→ **Assignment**
Though the records contain pictures, copy none of them; repeat exactly the lines from the one with "This screenshot has height=295, width=926." to the end.

Screenshot grounding data:
....

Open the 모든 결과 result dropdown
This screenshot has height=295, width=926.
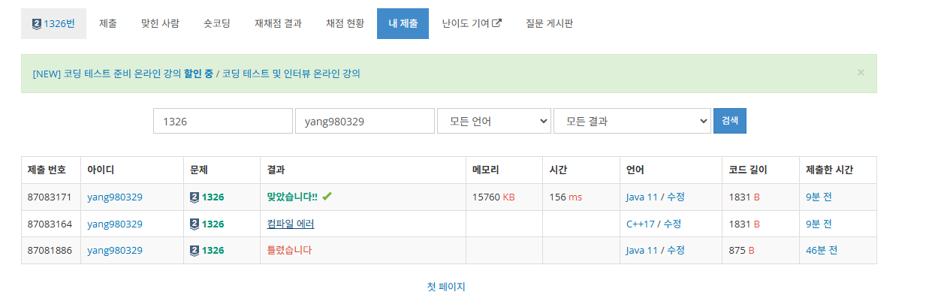[x=632, y=121]
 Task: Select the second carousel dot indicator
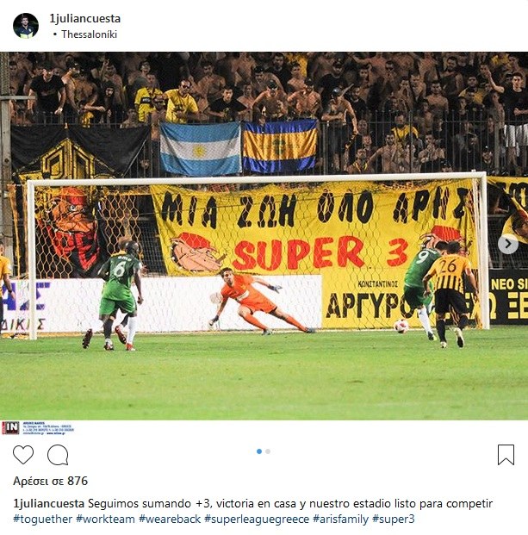(268, 451)
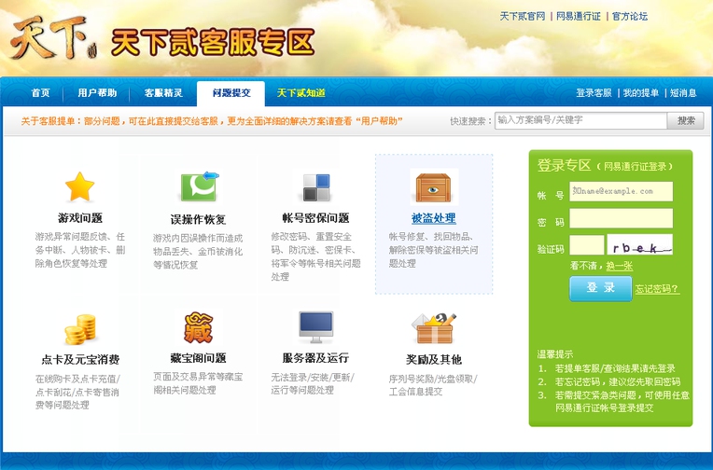Select the 帐号密保问题 squares icon
The width and height of the screenshot is (713, 470).
tap(315, 187)
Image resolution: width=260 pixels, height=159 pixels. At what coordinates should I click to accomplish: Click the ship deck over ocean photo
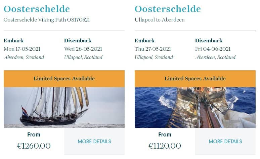[195, 107]
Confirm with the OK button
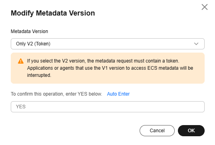The height and width of the screenshot is (145, 215). click(191, 131)
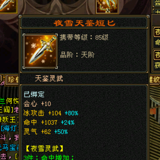Open the 珍兽 tab button

(x=12, y=79)
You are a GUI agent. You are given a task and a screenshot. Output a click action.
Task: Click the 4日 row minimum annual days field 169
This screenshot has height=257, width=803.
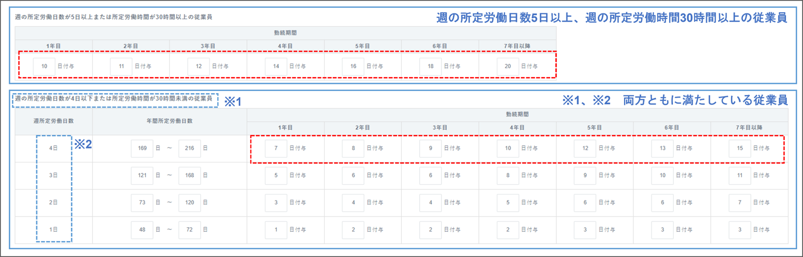click(x=142, y=148)
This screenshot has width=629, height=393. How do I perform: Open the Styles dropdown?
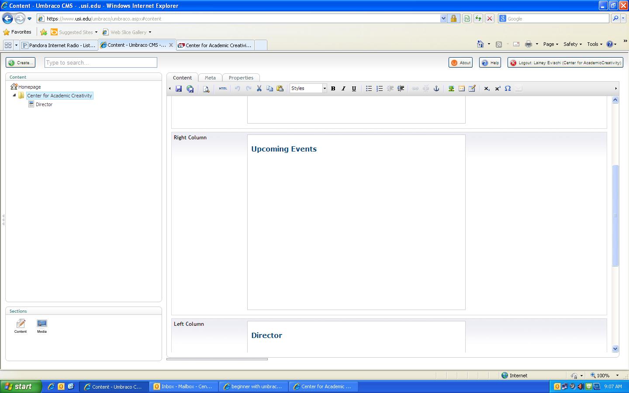[308, 89]
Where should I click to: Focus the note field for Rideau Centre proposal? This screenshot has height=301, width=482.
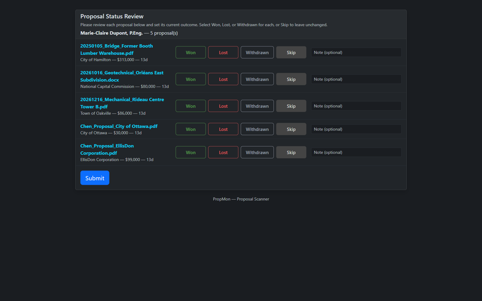coord(356,106)

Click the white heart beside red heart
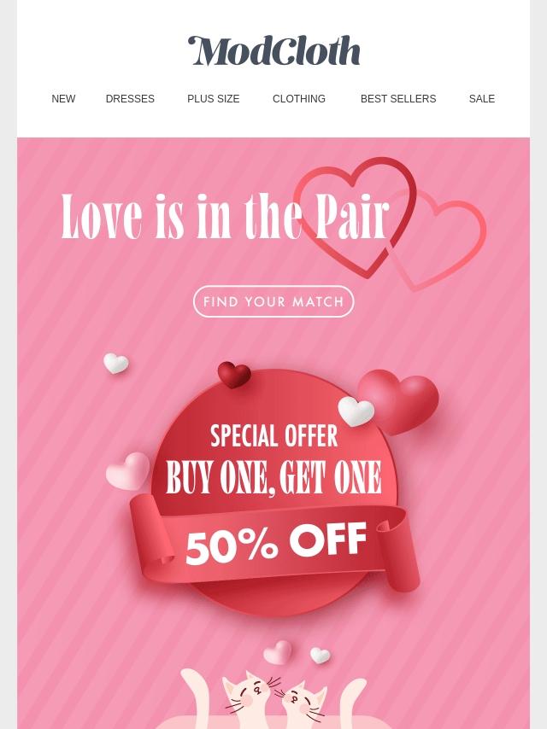point(356,411)
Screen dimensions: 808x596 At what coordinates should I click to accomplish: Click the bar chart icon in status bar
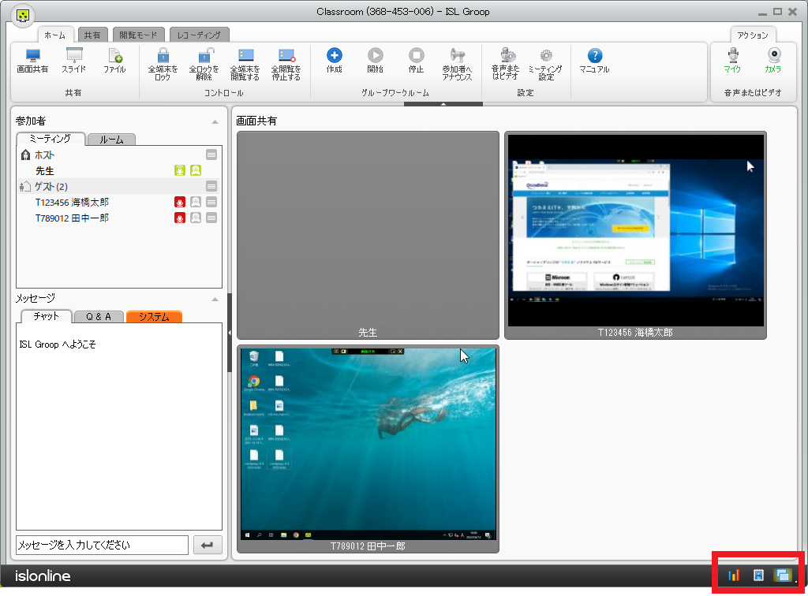point(734,576)
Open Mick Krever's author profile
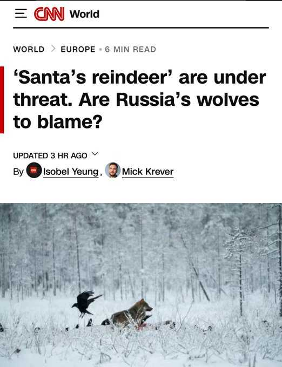Image resolution: width=282 pixels, height=367 pixels. coord(147,172)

....

→ **Written reply**
This screenshot has height=295, width=926.
[x=632, y=121]
 Task: Select the second carousel dot indicator
(268, 451)
Select the 帐号密保问题 squares icon
The width and height of the screenshot is (713, 470).
tap(315, 187)
Image resolution: width=260 pixels, height=159 pixels. At what coordinates should I click to accomplish: Click the ship deck over ocean photo
[195, 107]
Confirm with the OK button
The height and width of the screenshot is (145, 215). click(191, 131)
Open the 珍兽 tab button

(x=12, y=79)
You are a GUI agent. You are given a task and a screenshot. Output a click action.
Task: Click the 4日 row minimum annual days field 169
This screenshot has height=257, width=803.
click(x=142, y=148)
This screenshot has width=629, height=393. How do I perform: Open the Styles dropdown?
[308, 89]
Where should I click to: Focus the note field for Rideau Centre proposal? This screenshot has height=301, width=482.
coord(356,106)

Click the white heart beside red heart
point(356,411)
Screen dimensions: 808x596 At what coordinates should I click to accomplish: Click the bar chart icon in status bar
point(734,576)
Open Mick Krever's author profile
Image resolution: width=282 pixels, height=367 pixels. coord(147,172)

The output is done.